Forgetting the Constant of Integration
Mistake: One of the most frequent errors is forgetting to add the constant of integration (C) after each integration step. Remember, the antiderivative of a function is not unique; there is a family of functions that differ only by a constant term.
How to Avoid: Always include + C after every integration. This constant represents an infinite number of possible vertical shifts of the function. Only by using initial conditions can we determine the specific value of C.
Incorrectly Integrating Trigonometric Functions
Mistake: Another common error is misremembering the integrals of trigonometric functions. For instance, the integral of -sin(x) is cos(x), not -cos(x). A sign error here can propagate through the rest of the problem.
How to Avoid: Review the basic integrals of trigonometric functions. Create a quick reference sheet or use flashcards to memorize these. Double-check the sign when integrating trigonometric functions.
Misusing Initial Conditions
Mistake: Initial conditions are essential for finding the constants of integration, but they must be used correctly. A common mistake is plugging the initial conditions into the wrong derivative or the original function at the wrong stage.
How to Avoid: Clearly identify when and where to use each initial condition. Use f'(0) = -1 after integrating f''(x) to find C₁ in f'(x), and use f(0) = -3 after integrating f'(x) to find C₂ in f(x). Label your steps clearly to avoid confusion.
Arithmetic Errors
Mistake: Simple arithmetic errors can derail the entire solution, especially when dealing with fractions, negative signs, and trigonometric values.
How to Avoid: Write out each step clearly and double-check your calculations. Pay close attention to signs and fractions. When evaluating trigonometric functions, recall the values from the unit circle or special triangles (30-60-90 and 45-45-90 triangles).

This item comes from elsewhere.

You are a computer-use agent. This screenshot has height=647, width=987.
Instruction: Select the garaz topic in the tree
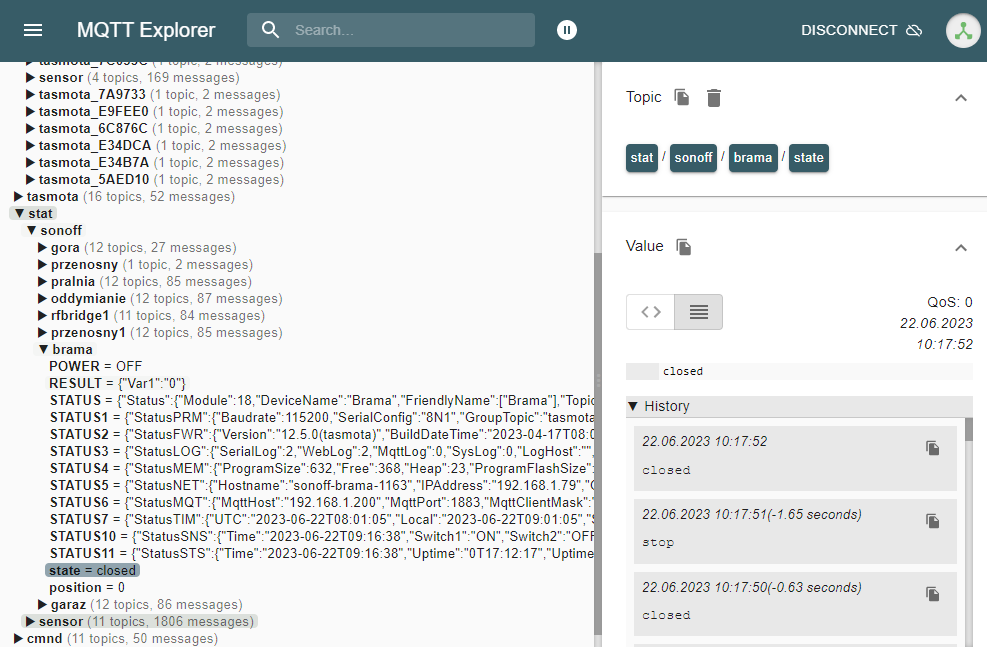(67, 604)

Incorrectly Evaluating Trigonometric Functions
Mistake: Misremembering trigonometric values for common angles like π/4, π/2, etc., is a frequent mistake. For example, confusing sin(π/4) with cos(π/4) or assigning the wrong value can lead to incorrect results.
How to Avoid: Memorize the values of common trigonometric functions for key angles. Use the unit circle or special triangles as a reference. Practicing with trigonometric functions regularly can reinforce these values.
Algebraic Mistakes
Mistake: Algebraic errors, such as incorrect simplification or distribution, can lead to an incorrect final answer.
How to Avoid: Write out each algebraic step clearly and double-check your work. Use parentheses to avoid errors with distributing negative signs. If a step seems complex, break it down into smaller, more manageable steps.
By being mindful of these common mistakes and taking steps to avoid them, students can increase their accuracy and confidence when solving calculus problems involving integration and initial conditions.
Summary
In conclusion, finding f(π/4) given f''(x) = -sin(x), f'(0) = -1, and f(0) = -3 involves several key steps:
- Integrate f''(x) to find f'(x): ∫-sin(x) dx = cos(x) + C₁. Using f'(0) = -1, we find C₁ = -2, so f'(x) = cos(x) - 2.
- Integrate f'(x) to find f(x): ∫(cos(x) - 2) dx = sin(x) - 2x + C₂. Using f(0) = -3, we find C₂ = -3, so f(x) = sin(x) - 2x - 3.
- Evaluate f(π/4): f(π/4) = sin(π/4) - 2(π/4) - 3 = (√2 / 2) - (π/2) - 3. This value is approximately -3.8638.
This problem illustrates the fundamental concepts of integration and the importance of initial conditions in determining a unique solution. By avoiding common mistakes and carefully executing each step, students can confidently solve similar problems in calculus and related fields. Understanding these concepts is crucial for various applications in physics, engineering, and other scientific disciplines, where differential equations and their solutions play a vital role.